— WORK ITEM —
Go line by line through the records and tally those that include "will". Respond with the tally only.

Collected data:
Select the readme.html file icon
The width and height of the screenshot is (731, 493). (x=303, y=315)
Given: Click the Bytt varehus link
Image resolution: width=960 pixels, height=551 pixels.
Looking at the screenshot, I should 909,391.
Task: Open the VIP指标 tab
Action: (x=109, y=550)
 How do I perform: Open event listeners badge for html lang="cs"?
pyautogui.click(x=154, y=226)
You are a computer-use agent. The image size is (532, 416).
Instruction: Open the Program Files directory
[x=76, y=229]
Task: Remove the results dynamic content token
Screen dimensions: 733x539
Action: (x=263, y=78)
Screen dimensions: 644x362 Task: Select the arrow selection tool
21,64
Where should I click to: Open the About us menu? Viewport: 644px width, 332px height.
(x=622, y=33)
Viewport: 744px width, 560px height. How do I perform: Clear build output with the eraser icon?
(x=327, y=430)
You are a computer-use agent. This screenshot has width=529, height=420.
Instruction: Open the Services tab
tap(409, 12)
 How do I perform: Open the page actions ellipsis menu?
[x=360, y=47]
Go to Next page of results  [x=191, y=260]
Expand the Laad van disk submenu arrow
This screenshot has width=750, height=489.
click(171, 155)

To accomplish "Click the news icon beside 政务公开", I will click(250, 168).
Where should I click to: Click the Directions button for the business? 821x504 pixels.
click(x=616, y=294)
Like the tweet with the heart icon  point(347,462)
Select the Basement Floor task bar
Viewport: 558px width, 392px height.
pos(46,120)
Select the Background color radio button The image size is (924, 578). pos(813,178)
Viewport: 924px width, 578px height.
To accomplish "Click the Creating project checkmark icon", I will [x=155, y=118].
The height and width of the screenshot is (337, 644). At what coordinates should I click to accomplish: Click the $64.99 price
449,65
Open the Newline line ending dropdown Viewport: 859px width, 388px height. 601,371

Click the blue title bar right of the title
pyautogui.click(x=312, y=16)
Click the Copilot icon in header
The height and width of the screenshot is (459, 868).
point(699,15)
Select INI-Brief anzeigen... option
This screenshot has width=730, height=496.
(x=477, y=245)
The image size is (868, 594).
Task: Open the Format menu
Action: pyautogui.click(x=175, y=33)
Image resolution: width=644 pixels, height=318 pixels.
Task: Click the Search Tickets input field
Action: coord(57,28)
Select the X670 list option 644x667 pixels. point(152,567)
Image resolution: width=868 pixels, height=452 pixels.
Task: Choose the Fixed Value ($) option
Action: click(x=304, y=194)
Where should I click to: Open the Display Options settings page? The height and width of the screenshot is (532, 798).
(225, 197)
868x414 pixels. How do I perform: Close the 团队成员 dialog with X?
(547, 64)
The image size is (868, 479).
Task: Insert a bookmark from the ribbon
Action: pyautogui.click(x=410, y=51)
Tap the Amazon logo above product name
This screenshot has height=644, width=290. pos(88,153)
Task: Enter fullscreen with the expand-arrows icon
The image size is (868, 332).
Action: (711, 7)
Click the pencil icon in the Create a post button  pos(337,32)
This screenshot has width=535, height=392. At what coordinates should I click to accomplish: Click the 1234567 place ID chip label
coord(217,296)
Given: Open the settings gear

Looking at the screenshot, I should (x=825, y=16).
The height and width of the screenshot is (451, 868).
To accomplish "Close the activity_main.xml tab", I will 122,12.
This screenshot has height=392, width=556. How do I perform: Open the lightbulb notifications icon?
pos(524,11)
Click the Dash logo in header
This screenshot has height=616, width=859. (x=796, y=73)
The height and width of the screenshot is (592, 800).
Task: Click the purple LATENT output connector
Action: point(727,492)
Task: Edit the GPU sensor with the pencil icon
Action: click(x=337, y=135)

— OUTPUT FOR THIS EXERCISE —
3